Seems to me that special education needs a clean slate in terms of determining what qualifies a child for these additional services.  If 68% of our 8th Grade students cannot read at grade level and if they need tutors, differentiated instruction, or any of the other ideas being discussed, they should most certainly qualify as "special education".  Perhaps we need to change the phrase "special education" and recognize that many children require *more than* the median in order to read, write, do math, and behave according to determined grade-level standards.

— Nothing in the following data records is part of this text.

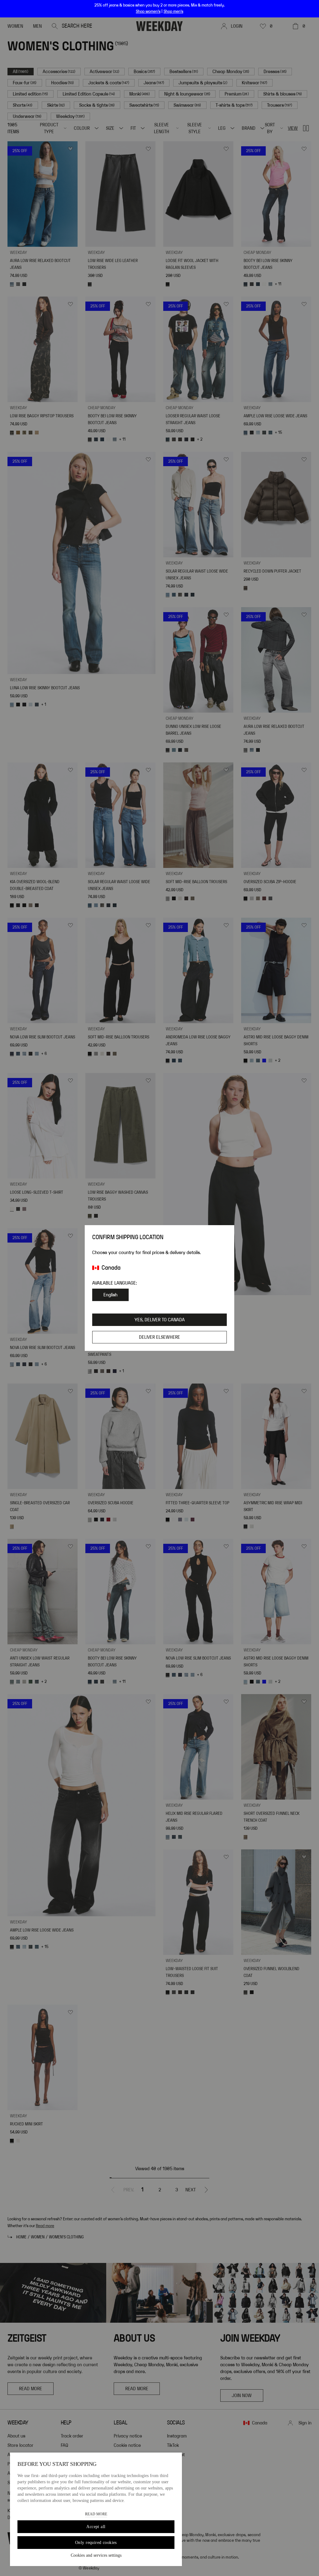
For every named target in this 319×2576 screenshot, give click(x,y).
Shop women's (148, 11)
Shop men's (173, 11)
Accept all (95, 2526)
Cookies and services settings (96, 2555)
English (110, 1294)
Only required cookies (96, 2542)
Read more (96, 2514)
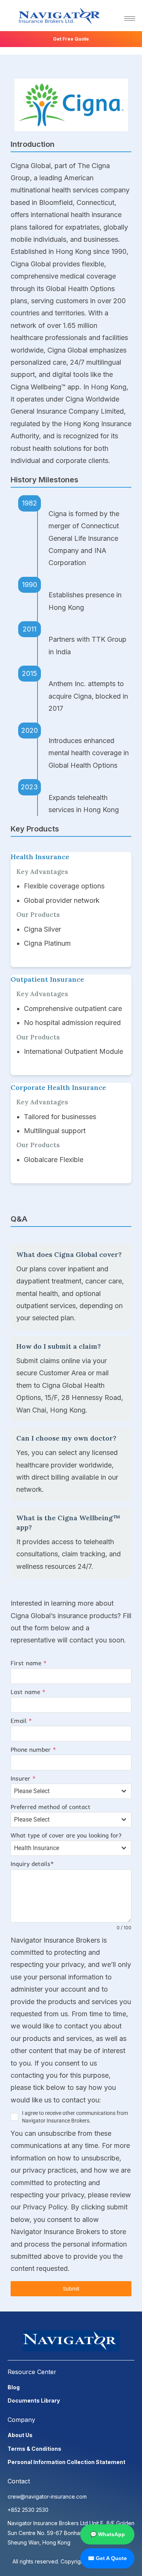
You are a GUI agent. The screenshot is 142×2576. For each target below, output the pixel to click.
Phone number (33, 1749)
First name (29, 1663)
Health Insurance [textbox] (36, 1848)
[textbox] (64, 1791)
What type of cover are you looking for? (66, 1835)
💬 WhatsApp (107, 2534)
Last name (28, 1692)
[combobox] (71, 1791)
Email (21, 1720)
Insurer (23, 1778)
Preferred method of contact (51, 1807)
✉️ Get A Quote (107, 2558)
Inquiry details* (32, 1863)
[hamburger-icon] (129, 18)
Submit (71, 2289)
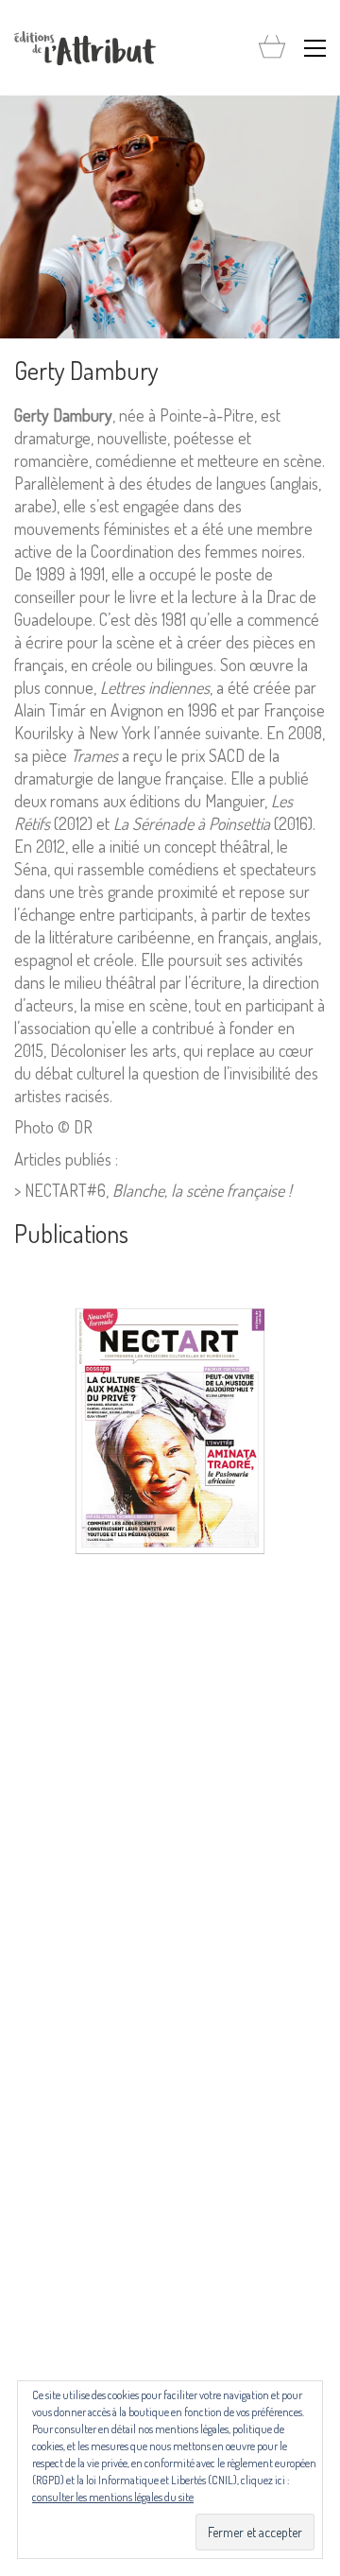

It's time for us to evaluate far more foundational issues regarding the state of public education.  Let's lose the labels and categories and begin addressing the education of our students as they are -- as unique individuals who each possess strengths and needs, the latter of which affects far more students than currently *fit* within the special education confines.

Would love to hear what you think...

IEP Check-Up

Parents often tell me that over the summer, they want nothing to do with IEPs, behavior charts, and home/school communication notebooks.  I get it -- truly I do.   It's a full-time job to be your child's "case manager" and to be responsible for overseeing, facilitating, generating, and coordinating virtually everything related to your child's educational needs. Now the reality check.  If you have not carefully reviewed your child's IEP while sitting on the beach or relaxing at the mountains, now's the time to do it.  School is underway...your child is adjusting to a new teacher, new class, new peers, and likely a new routine.  It's time to review the IEP from last year if being carried over to this year *or* to review the IEP that was developed at the end of last school year *for* this year to be sure it meets your child's needs today.

Your child has changed over the past few months and things that may have been needed in April may not be needed any longer.  Or visa versa.  The IEP is a "living document" and as you know, living things require attention.

So...look at your child's present levels in reading and math particularly if he/she received ESY services and see if progress was made over the summer (or if regression is an issue) and make certain the goals meet current needs.

Review your child's behavior plan (if one existed) to ensure that current behavioral needs are addressed.  Review your child's therapies and ensure that you have an opportunity -- no, *make* an opportunity -- to meet with the speech therapist, OT, PT or any other therapist to introduce your child (from your perspective) and to ensure that you are receiving ongoing communication from them (make sure this is also written into the IEP) about their work with your child this year.

Just as you do a checkup annually for your health, the same applies to the health of your child's IEP.  Current and relevant...this is what's important.